The following are D programming language style suggestions written by Brendan Gregg, creator of the DTraceToolkit and co-author of Solaris Performance and Tools.
Completion
Difficulty
Audience DTrace users who are publishing scripts
[edit] Intro
Many languages have well defined styles to follow, they help the programmer write in a neat consistant way and in the long run make fewer mistakes. They also help other programmers rapidly understand what they have written. These styles are documented in style guides, or "programming best practices".
Styles are borne from experience - finding out, often the hard way, what does and doesn't work. Since early 2004 I've written over a thousand DTrace scripts, around a hundred of which are in the DTraceToolkit. I've learnt a lot about what does and doesn't work, and have adapted my style numerous times. My last few style changes were costly, as it meant updating and retesting dozens of scripts from the DTraceToolkit. Hopefully I can save you similar pain, by documenting what I have learnt.
Some of this style is derived from cstyle, the tool used to check the style of the Solaris and OpenSolaris source to ensure it matches "Bill Joy Normal Form". I often run cstyle itself on DTrace scripts, as most of the warnings are still appropriate (thanks to the similarity of D to C programming).
This style will help if you wish to publish your scripts on the Internet, and is crucial for scripts in the DTraceToolkit.
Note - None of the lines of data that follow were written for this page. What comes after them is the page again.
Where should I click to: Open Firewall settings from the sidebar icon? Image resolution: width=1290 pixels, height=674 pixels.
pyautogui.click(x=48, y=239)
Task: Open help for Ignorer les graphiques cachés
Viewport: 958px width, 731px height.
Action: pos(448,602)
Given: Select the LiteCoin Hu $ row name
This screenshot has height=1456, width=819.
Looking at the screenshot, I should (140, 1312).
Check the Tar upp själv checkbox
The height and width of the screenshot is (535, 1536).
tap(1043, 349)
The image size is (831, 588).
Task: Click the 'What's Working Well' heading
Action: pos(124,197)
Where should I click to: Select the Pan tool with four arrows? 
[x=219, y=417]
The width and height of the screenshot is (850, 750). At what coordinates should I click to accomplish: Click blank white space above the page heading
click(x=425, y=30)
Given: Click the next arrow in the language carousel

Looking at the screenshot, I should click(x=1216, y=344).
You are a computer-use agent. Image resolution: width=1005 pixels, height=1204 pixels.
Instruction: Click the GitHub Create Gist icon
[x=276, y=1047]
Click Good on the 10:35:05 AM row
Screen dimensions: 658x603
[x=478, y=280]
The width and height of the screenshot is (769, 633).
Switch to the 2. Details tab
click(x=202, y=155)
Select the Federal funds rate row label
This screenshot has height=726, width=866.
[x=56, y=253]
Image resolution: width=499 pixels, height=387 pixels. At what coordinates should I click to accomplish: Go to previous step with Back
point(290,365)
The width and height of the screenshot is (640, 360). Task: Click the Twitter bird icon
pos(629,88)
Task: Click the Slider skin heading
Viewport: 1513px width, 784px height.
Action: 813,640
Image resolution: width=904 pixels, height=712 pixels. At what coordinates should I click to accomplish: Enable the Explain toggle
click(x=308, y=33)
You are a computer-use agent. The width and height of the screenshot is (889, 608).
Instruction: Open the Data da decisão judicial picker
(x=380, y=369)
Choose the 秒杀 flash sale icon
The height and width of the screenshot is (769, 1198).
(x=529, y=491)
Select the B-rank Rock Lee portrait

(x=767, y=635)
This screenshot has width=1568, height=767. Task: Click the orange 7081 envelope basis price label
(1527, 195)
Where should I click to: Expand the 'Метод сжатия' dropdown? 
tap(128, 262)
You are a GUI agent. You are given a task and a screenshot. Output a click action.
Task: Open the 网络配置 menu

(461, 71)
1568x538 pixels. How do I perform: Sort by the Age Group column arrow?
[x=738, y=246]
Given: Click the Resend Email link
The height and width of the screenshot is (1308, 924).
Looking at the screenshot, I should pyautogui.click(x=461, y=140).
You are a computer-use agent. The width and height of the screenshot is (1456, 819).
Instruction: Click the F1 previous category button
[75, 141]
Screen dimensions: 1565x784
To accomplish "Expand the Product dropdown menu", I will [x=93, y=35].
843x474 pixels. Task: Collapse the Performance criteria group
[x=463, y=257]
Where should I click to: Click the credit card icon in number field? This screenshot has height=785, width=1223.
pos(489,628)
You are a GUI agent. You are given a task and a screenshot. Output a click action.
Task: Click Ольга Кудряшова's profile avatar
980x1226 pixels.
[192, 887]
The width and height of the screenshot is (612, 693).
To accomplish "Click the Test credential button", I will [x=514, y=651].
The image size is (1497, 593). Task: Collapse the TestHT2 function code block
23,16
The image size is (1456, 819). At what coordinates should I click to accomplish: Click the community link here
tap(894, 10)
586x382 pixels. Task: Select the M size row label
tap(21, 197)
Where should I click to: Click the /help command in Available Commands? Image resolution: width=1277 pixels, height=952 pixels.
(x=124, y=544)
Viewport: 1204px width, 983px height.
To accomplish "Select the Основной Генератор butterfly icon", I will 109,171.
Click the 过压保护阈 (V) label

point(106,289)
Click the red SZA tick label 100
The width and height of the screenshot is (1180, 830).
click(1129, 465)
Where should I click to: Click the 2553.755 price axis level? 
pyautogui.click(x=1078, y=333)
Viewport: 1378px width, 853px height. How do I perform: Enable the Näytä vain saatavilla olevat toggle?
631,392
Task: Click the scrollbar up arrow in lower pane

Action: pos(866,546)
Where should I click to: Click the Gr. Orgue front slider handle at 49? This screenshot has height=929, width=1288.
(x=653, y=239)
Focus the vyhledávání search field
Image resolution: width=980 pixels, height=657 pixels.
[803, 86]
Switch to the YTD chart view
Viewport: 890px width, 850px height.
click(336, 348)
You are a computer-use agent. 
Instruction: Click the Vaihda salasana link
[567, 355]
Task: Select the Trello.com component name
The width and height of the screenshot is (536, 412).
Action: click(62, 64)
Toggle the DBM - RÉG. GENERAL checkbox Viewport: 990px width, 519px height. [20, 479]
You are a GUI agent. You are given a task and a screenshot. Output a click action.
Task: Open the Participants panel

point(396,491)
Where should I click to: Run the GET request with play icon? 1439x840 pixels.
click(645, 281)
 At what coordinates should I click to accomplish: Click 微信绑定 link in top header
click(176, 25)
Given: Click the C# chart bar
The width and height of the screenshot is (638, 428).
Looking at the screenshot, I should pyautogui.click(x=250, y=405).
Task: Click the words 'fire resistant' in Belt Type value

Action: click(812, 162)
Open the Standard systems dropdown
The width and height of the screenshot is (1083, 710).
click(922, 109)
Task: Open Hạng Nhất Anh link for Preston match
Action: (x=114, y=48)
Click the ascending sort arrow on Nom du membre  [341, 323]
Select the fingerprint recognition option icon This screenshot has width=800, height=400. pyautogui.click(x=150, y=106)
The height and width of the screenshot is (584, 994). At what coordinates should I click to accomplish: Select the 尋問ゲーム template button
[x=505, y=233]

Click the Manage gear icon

It is similar but not the same as the style used in the DTrace Guide (which was written by the authors of DTrace itself). For that reason this is known as the "DTraceToolkit Style", not the official "DTrace Style" as used in the DTrace Guide.
When using this guide, you may find that you don't agree on every point made. That is fine - these are suggestions. I don't agree on all the details of other programming style guides, however I usually follow them as obeying a standard can provide greater value than to use my own pecularities.
[edit] Generic Coding
The following are the same as C programmang in the style enforced by cstyle.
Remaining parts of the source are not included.